Menurutnya, terkait dengan pemutusan kontrak tersebut, pihaknya sudah melayangkan surat keberatan kepada Pemko Bukittinggi pada 3 Januari 2021. Ia menilai pemutusan kontrak tidak sesuai dengan ketentuan yang berlaku.
“Setelah 10 hari surat keberatan itu kami layangkan, dijawab atau tidak dijawabnya surat tersebut, maka PTUN bisa berjalan,” ujarnya.
Sementara itu, Ketua DPRD Kota Bukitinggi, Beny Yusrial mengatakan, setelah melakukan rapat dengar pendapat dengan Pemko Bukittinggi, maka pekerjaan peningkatan saluran drainase perkotaan yang telah diputus kontrak tersebut tetap dilanjutkan tahun ini melalui anggaran pergeseran dengan kemungkinan akan melakukan tender ulang.
“Untuk proses kelanjutannya tentu kami akan melihat aturan-aturannya.
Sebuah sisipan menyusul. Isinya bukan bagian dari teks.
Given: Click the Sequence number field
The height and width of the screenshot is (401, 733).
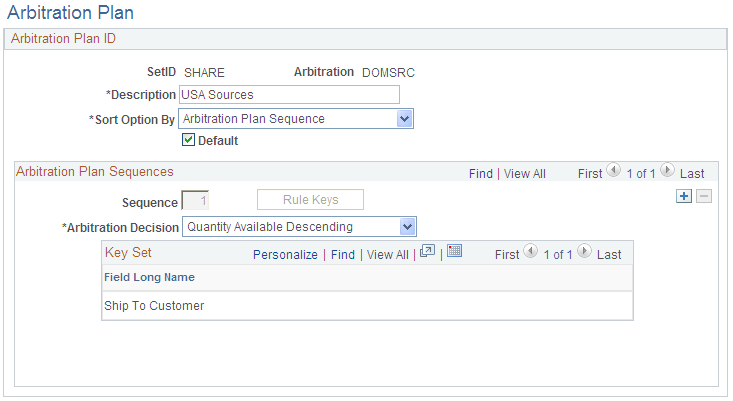Looking at the screenshot, I should coord(195,200).
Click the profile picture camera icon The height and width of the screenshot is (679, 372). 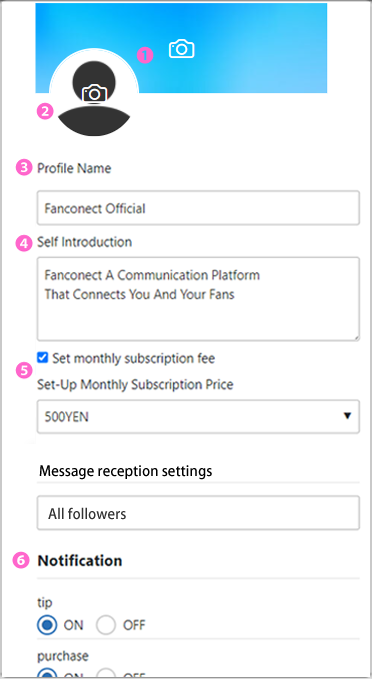click(94, 93)
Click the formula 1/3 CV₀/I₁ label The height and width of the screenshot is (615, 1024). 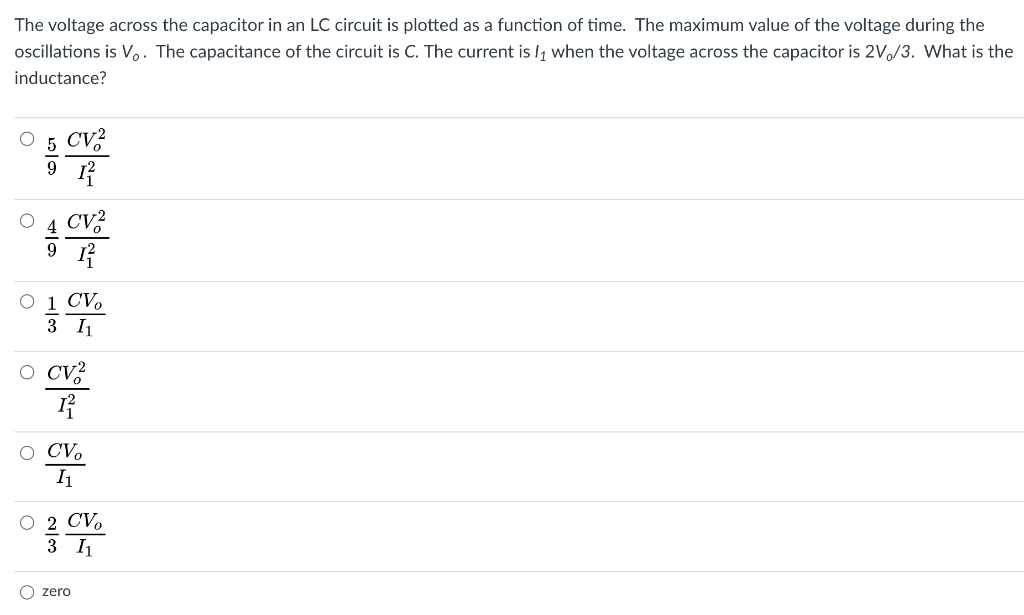(75, 311)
Memang saat ini sudah terjadi pemutusan kontrak atas mangkraknya kegiatan proyek itu. Kami berharap ke depan akan ada solusi sesuai aturan untuk dilanjutkan kembali. Tentu akan dikaji dahulu aturan-aturannya. Berdasarkan keterangan Pemko, kemungkinan akan dilakukan tender ulang pada 2022 ini,” kata Beny.
Menurutnya, DPRD sudah memberikan catatan-catatan ke Pemko Bukittinggi untuk ke depan agar lebih selektif memilih rekanan yang berkualitas, terutama untuk proyek-proyek yang nilai anggarannya besar.
Wakil Ketua DPRD Bukittinggi, Rusdi Nurman menambahkan bahwa pihaknya sudah mendengar paparan Tim Pengadaan Barang dan Jasa (PBJ) dan Dinas PU Kota Bukittinggi, yang memang mengakui ada keterlambatan waktu selama 22 hari, dari kontrak awal selama 150 hari menjadi 128 hari.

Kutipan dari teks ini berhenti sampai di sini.